Keith Andrews, who is effectively the assistant manager, is a prime example of someone who understands his precise duties on match day. The 41-year-old’s voice tends to be the last a player hears before entering the pitch. Or first leaving it.
Take the tactical switch that literally delivered a third place finish in Group A as opposed to what would have been an impossible-to-defend fourth behind a Luxembourg rabble that were thumped by Serbia and Portugal.
"He was just wishing me luck," said Jason Knight of a 62nd minute arrival before making three direct contributions to the 3-0 victory. "I have known Keith a long while and he was just wishing me best for the game."
Maybe that is all a player of Knight’s boundless energy needs to hear after an injury struck season caused by Derby County manager Wayne Rooney’s training ground tackle.
“Just be brilliant,” Kenny told Knight, in a similar vein to how Brian Kerr used to manage a young Duff. “He was coming on with two shifts; in possession on the left side of attack and out of possession he defensively had to mark Martins, their holding midfield player, so we pressed with the front two [Callum Robinson and Chiedozie Ogbene] and Jason was our number 10 in behind that.”
Despite Jamie McGrath’s emergence in the same position, this looks like the attacking trio Kenny needs to settle upon if Ireland are to keep scoring goals.
“He takes information on really quickly. One of the advantages of having been the Under-21 manager is you learn a lot about the character of the players.

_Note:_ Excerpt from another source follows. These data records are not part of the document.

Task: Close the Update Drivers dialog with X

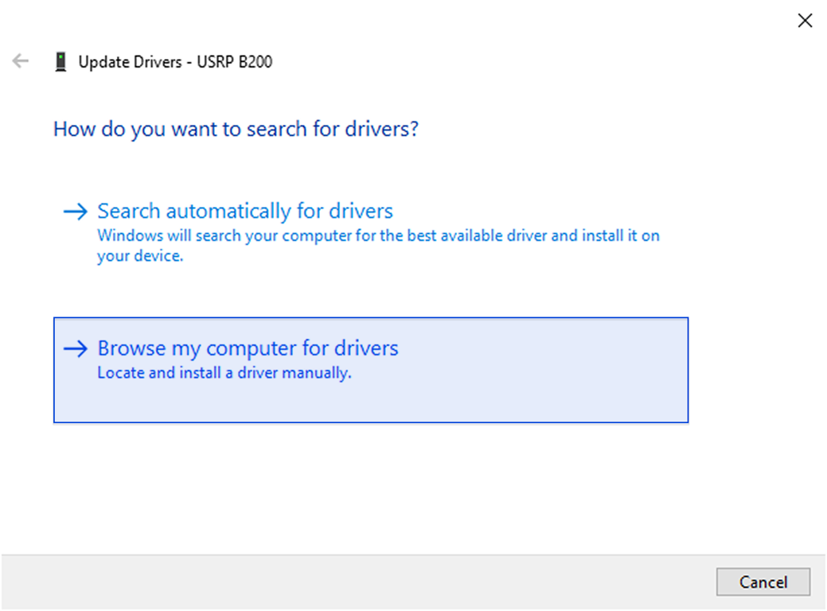Action: 805,21
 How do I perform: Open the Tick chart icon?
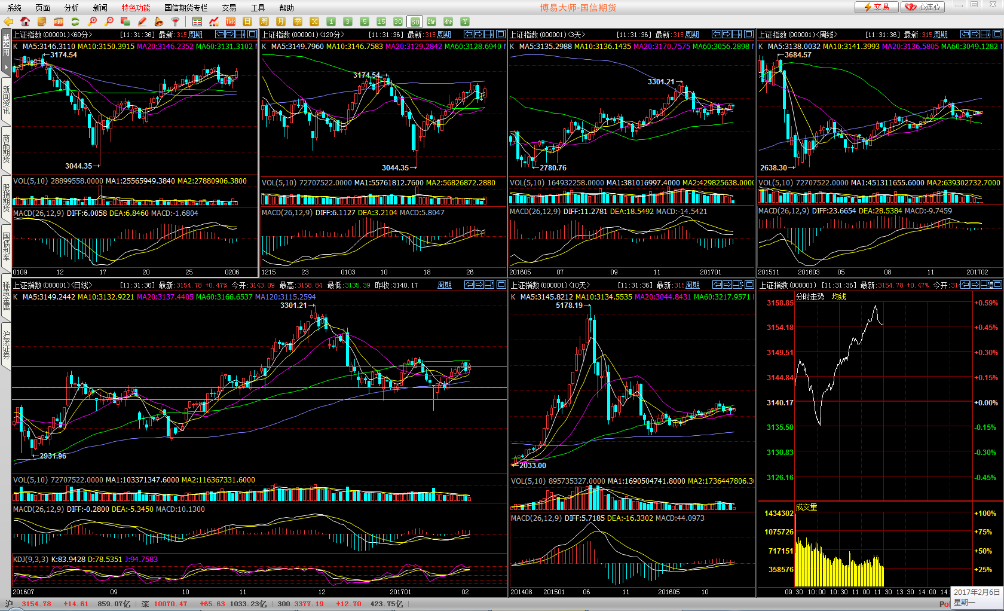[x=231, y=22]
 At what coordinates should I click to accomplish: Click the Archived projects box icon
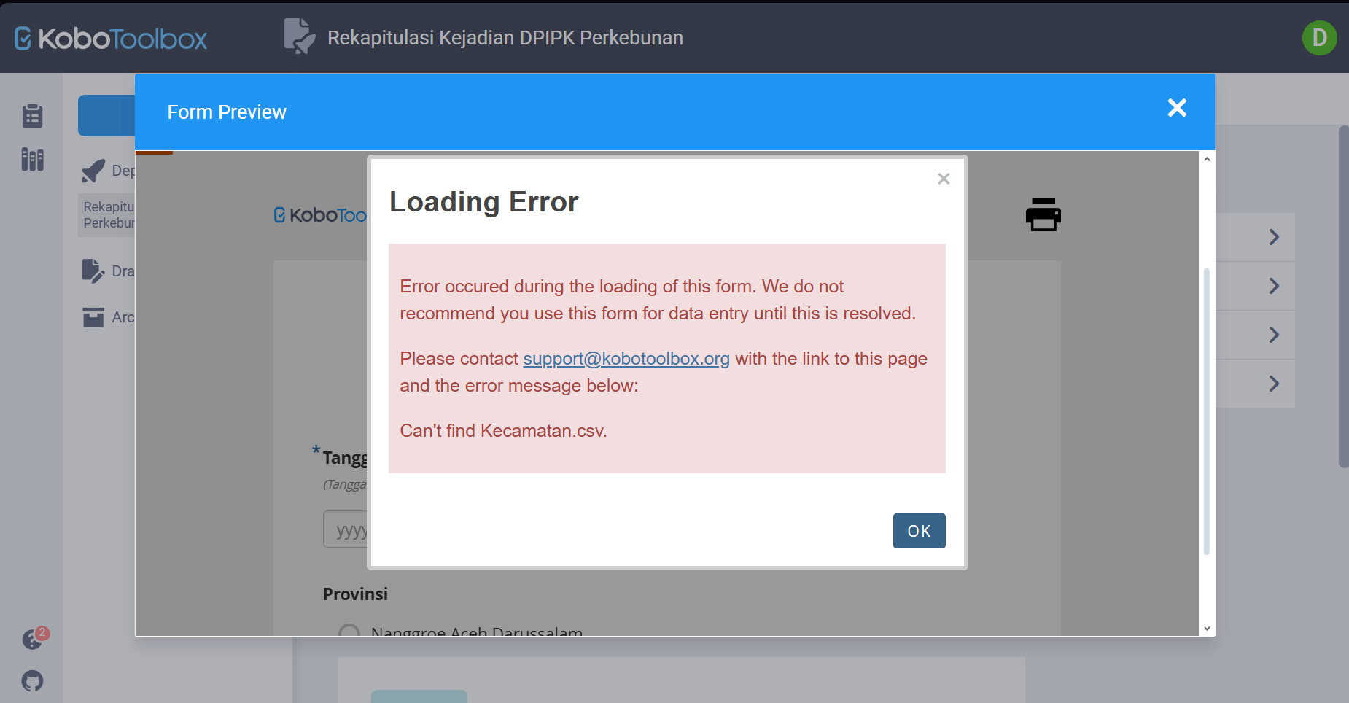(93, 317)
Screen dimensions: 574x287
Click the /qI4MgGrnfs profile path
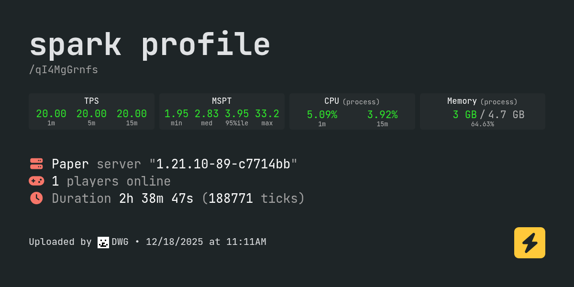point(63,70)
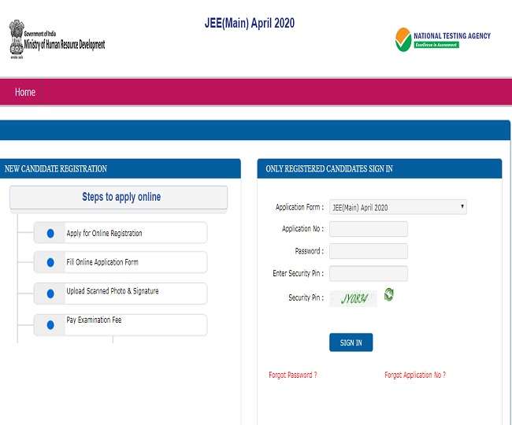Select the Apply for Online Registration step
This screenshot has height=425, width=512.
(104, 234)
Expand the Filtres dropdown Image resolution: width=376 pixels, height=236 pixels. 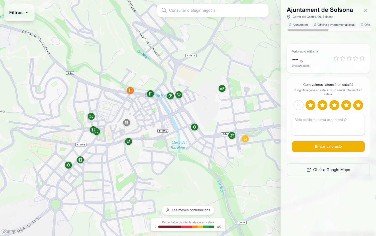[19, 13]
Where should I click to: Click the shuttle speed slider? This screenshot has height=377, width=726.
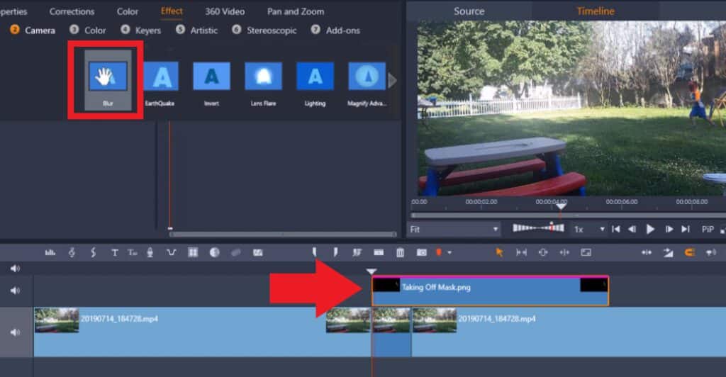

Jason has a terrific character.”
Knight’s attitude appears to be the accepted norm in a buoyant camp that now spreads to the four winds, some in desperate need of club minutes.
“I just wanted to get a touch of the ball really and play it off simple,” said the 20-year-old. “And then build into the game and try to impose myself.”
Andrews also had some choice words for the replaced Adam Idah, another gifted 20-year-old who has struggled of late.
It sounds counterproductive but Burnley, Newcastle United and Norwich City being relegated from the Premier League could help Idah to rediscover the goal scoring touch, along with Andrew Omobamidele, Hendrick and Nathan Collins as English Championship standards are well within their reach.
Idah’s hugely effective night on the Algarve is more aberration than reality at present, after he failed in Luxembourg to gel with Ogbene and Robinson, the second and third names on future Ireland team sheets.
Gavin Bazunu being the first, following the teenager’s sensational intervention on Sunday when Oliver Thill’s shot spun off Josh Cullen and needed a fingertip save to avoid another 1-0 to Luxembourg scenario.
The upturn in results, with one defeat in 10, and that was due to Ronaldo’s 97th minute header, puts Jonathan Hill and the FAI board in a weaker negotiating position regarding Kenny’s contract. Brady’s suggestion of a one-year extension makes no sense as the current agreement runs until July 2022 so another 12 months would be four matches into Euro 2024 qualification.
The board meets next week but Hill has already been communicating via his new Twitter account.
“Enjoying this,” he observed on Sunday with a picture from the high seats near Fifa president Gianni Infantino as the orange shirted players applauded the returning green army. “Great stuff Ireland – lovely to see. And very deserved,” he tweeted from the All Blacks match the day before having earlier refereed an under-13s fixture between Castleknock Celtic and St Francis in Porterstown Park after the match official was late. Some heroes don’t wear capes.
With Kenny’s new deal seemingly a matter of agreeing terms, the focus returns to Hill recruiting a chief operations officer to replace Rea Walsh, a position that takes on greater day to day significance if the English ceo continues to operate from the UK, and a director of football to replace Ruud Dokter.
Oh and the small matter of a sponsor before the March friendlies.